La Corte di Cassazione richiama il consolidato orientamento giurisprudenziale secondo cui la deposizione del minore – persona offesa –  si configura come “prova piena” nell’ordinamento processuale.  Non sono necessari elementi di riscontro se  la credibilità soggettiva e l’attendibilità intrinseca del narrato sono state, adeguatamente, valutate.
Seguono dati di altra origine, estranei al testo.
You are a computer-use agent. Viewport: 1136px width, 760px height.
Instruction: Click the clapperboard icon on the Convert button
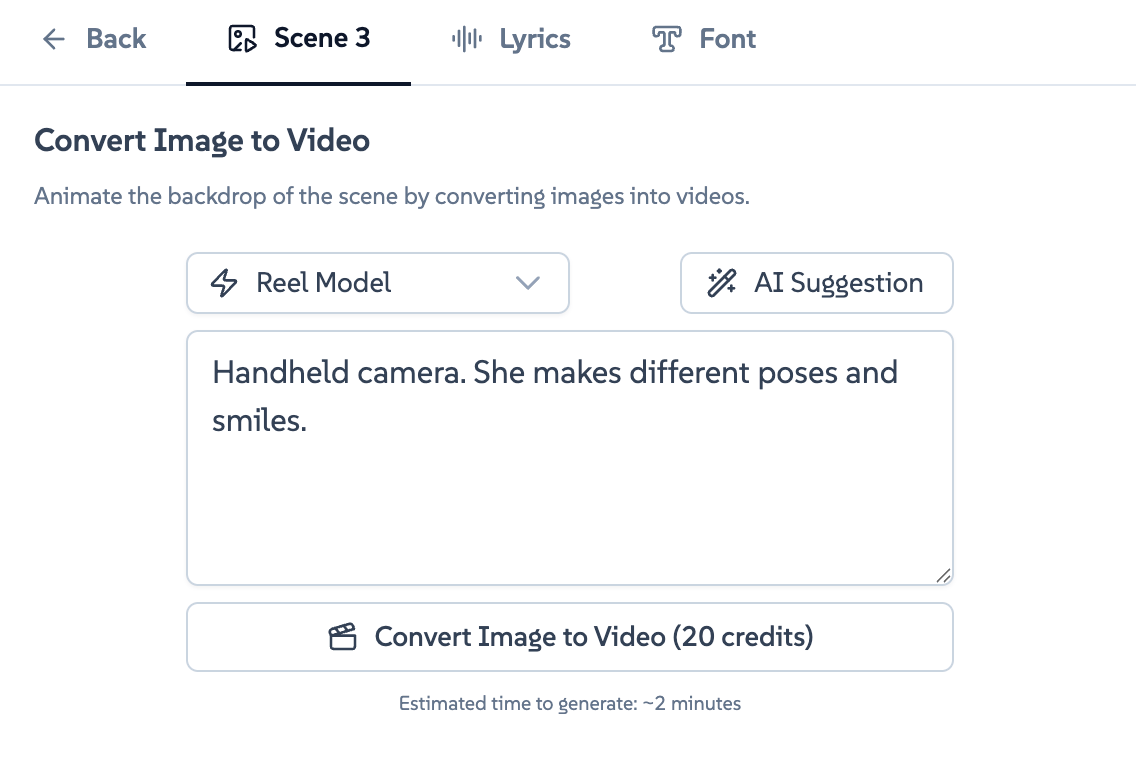coord(343,636)
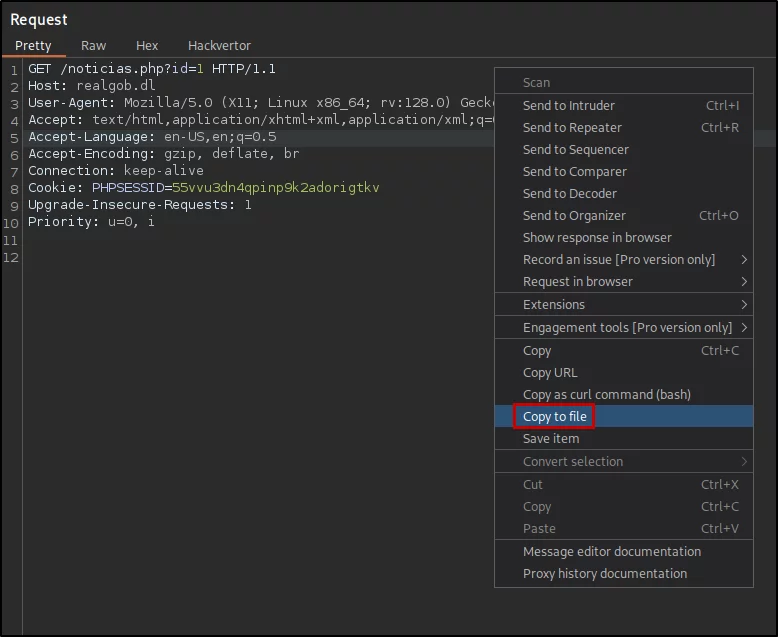The image size is (778, 637).
Task: Open Proxy history documentation link
Action: coord(624,573)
Il principio è particolarmente rilevante nei reati sessuali, dove spesso la vittima rappresenta l’unico testimone diretto.

La sentenza evidenzia come la giurisprudenza di legittimità abbia delineato criteri specifici per valutare l’attendibilità delle dichiarazioni, ponendo particolare attenzione a:

  • credibilità soggettiva: esame scrupoloso della personalità del dichiarante
  • attendibilità intrinseca: coerenza e logicità del racconto
  • modalità della rivelazione: spontaneità e contesto in cui avviene la denuncia
  • influenze esterne: presenza di suggestioni o manipolazioni

La sentenza, inoltre, richiama l’importanza del rispetto delle disposizioni sulla Carta di Noto per l’esame testimoniale dei minori, sottolineando come il mancato rispetto di tali protocolli possa inficiare l’attendibilità probatoria delle dichiarazioni. Viene inoltre evidenziata la necessità di un’assistenza psicologica adeguata durante tutto il procedimento, non solo per tutelare il minore ma anche per garantire la genuinità delle dichiarazioni rese.